Though used more commonly as flavouring rather than as food, some First Nations traditionally cooked up juniper berries and dried them into cakes to eat throughout the winter. People would also chew on small bits of bark or berries to suppress hunger. European chefs are particularly fond of juniper berries, and use them in soups, marinades (see recipe below), stuffings, stews, and sauerkraut. Their bitter-sweet taste and aroma are said to be particularly suitable to stronger meats and game.

The berries have also been used to make jewelry- some people would scatter them over anthills, allowing the ants to eat out the berries' sweet centres thus leaving a hole for threading onto necklaces. Strings of berries would then be dried over a greasy fire and polished. An anti-dandruff hair rinse can be made by boiling juniper branches, and most parts of the plant produce a brown dye, using ash from burnt green needles as a mordant. The boughs of juniper are also used and sold as a floral green, and the plant is often used in landscaping as a garden ornamental.

Various juniper species abound in our BC woods, with the common juniper (Juniperus communis) most frequently encountered. The species lives up to its name as it is the only circumpolar conifer in the northern hemisphere. Junipers are low-growing conifers that trail along the ground, forming mats up to 3m in diameter and 1 m in height. Their needles are green and prickly, their bark is thin and scaly, and their cones look like berries- pale green at first and bluish when mature.

Berries should be harvested either when they are still green but fully grown (for gin) or when they are completely ripe (to flavour food).
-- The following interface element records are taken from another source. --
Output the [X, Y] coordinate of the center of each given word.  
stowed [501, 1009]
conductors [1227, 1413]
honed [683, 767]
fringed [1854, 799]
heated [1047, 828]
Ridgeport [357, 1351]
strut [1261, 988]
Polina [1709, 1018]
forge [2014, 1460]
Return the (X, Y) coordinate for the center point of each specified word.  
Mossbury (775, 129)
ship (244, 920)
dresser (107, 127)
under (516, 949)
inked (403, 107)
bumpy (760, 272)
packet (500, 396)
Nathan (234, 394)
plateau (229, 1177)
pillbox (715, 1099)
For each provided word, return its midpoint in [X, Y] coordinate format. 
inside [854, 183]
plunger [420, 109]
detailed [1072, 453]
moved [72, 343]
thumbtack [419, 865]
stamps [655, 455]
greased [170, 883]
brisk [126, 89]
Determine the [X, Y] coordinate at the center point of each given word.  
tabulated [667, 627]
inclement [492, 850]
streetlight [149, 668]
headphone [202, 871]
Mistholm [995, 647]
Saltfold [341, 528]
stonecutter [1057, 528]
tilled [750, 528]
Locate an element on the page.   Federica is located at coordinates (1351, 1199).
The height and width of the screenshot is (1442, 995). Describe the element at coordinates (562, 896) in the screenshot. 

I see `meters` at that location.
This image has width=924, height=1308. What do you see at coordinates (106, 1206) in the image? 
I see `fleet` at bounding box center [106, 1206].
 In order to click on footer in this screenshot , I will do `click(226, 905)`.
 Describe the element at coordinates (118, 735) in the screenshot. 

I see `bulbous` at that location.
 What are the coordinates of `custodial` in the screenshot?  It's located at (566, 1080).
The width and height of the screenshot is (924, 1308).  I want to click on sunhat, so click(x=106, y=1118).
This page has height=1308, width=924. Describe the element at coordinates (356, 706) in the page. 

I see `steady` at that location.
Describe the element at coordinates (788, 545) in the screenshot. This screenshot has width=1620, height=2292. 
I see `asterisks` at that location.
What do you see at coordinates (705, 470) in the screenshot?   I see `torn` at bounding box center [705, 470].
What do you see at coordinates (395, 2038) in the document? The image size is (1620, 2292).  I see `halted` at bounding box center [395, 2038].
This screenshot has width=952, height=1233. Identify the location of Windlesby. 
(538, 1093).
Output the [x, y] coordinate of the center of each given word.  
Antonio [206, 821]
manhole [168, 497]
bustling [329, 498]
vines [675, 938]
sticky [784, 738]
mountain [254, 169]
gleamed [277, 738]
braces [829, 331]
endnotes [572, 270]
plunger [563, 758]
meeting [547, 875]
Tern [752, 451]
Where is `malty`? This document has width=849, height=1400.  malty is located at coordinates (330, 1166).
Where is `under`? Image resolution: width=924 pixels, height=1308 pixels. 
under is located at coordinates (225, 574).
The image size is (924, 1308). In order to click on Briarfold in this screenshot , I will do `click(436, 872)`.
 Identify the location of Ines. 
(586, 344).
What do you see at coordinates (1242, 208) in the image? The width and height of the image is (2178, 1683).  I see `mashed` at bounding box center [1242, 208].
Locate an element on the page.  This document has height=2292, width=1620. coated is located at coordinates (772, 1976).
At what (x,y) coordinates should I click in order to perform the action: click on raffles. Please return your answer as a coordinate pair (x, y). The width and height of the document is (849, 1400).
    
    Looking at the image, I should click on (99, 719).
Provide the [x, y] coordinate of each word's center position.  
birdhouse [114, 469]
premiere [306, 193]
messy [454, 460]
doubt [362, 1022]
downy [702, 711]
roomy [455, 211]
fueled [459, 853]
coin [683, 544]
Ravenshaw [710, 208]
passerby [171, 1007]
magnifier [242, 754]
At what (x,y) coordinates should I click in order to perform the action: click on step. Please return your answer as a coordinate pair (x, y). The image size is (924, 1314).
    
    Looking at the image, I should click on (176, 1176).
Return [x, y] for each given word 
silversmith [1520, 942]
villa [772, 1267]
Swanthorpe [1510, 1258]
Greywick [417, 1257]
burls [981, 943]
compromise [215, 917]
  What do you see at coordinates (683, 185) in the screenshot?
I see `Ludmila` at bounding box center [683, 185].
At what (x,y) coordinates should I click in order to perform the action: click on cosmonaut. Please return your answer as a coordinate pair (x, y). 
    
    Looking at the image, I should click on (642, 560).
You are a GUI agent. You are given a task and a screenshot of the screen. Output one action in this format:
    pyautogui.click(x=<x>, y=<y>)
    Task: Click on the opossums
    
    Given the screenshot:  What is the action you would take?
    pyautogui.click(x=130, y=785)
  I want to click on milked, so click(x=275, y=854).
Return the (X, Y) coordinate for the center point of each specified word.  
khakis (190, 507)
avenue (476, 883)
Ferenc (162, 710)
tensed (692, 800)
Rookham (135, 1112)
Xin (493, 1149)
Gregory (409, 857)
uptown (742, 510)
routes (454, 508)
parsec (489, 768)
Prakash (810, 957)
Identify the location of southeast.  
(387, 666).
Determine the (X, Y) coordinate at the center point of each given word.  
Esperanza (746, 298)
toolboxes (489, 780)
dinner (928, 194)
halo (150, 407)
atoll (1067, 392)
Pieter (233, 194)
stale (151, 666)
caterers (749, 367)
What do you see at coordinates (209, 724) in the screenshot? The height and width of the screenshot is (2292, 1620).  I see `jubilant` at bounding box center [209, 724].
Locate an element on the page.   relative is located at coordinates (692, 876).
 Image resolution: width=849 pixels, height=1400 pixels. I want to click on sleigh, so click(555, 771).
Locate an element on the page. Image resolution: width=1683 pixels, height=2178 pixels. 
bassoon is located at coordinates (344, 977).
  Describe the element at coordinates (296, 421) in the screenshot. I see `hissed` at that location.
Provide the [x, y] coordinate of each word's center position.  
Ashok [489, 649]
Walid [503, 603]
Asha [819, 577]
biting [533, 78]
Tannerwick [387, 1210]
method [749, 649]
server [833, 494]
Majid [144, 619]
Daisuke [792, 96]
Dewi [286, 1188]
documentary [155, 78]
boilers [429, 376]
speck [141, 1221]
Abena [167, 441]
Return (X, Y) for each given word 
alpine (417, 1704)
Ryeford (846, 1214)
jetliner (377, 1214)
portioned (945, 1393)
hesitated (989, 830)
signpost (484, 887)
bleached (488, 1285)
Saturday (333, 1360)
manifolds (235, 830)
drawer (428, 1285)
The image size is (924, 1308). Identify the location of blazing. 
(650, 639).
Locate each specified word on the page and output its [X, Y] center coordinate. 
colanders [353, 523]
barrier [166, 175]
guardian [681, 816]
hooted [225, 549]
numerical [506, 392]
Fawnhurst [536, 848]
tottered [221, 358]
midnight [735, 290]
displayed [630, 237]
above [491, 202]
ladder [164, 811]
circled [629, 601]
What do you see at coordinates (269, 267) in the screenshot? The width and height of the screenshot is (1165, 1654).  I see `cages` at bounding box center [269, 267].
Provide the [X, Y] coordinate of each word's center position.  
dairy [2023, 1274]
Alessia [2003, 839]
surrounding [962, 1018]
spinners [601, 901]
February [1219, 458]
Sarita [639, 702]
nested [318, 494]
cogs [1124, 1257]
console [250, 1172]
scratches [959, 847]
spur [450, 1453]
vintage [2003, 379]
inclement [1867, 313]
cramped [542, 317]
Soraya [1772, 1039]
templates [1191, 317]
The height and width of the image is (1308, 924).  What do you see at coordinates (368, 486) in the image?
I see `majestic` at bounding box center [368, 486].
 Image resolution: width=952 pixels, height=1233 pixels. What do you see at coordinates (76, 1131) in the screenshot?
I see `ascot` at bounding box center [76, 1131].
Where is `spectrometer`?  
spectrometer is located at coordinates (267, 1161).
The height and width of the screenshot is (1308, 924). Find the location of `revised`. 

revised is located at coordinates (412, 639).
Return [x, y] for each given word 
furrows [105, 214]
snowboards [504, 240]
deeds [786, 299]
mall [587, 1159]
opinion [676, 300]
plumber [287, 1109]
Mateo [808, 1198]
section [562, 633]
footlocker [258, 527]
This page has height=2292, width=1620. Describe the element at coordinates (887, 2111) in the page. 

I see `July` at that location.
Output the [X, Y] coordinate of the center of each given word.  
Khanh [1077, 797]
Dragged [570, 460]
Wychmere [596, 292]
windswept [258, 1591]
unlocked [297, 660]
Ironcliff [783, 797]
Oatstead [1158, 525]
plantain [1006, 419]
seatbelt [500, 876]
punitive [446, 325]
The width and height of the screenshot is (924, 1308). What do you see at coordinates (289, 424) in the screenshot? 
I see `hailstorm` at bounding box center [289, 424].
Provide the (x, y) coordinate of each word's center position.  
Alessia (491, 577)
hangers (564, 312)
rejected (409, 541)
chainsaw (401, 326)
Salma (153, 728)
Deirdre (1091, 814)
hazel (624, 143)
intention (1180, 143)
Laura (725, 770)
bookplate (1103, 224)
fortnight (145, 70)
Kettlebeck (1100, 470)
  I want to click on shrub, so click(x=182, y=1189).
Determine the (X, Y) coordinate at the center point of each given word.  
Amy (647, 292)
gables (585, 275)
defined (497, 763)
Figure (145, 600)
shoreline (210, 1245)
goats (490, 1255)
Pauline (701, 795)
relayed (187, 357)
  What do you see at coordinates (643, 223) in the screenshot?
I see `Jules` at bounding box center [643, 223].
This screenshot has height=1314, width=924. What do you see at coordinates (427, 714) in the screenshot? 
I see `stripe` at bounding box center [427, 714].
Dry them and store in an airtight container in a cool place, away from direct sunlight, and lightly crush them just before using to release their flavour.

Those who love the flavour of Bloody Mary's but don't want the alcohol are advised to soak juniper berries in tomato juice for a few days and then follow your favourite Bloody Mary recipe, omitting the alcohol. Though the conventional drink is made with vodka, this variation apparently tastes just like the real thing! Once you've got that under your belt, try this recipe for Juniper Wild Meat Marinade:

1 onion
1 carrot
1 stick celery
4 tbsp Olive Oil
300ml/10 fl. oz. red Wine
1 garlic clove, crushed
1 bay leaf
3 sprigs thyme
3 sprigs parsley
2 sprigs marjoram
1 sprig rosemary
6 black peppercorns, lightly crushed
6 juniper berries, lightly crushed

Slice the onion, carrot and celery. Heat the oil in a saucepan and sauté the vegetables gently for 6-8 minutes, stirring. Add the wine, garlic, herbs, peppercorns and juniper berries. Bring to the boil and simmer, covered, for 30 minutes. Cool before using. Strain after marinating and use as cooking liquid, either alone or mixed with stock.

Cautions: Pregnant women should avoid juniper as it can cause uterine contractions and thus miscarriage. Large or frequent doses can lead to convulsions, kidney failure, and an irritated digestive tract.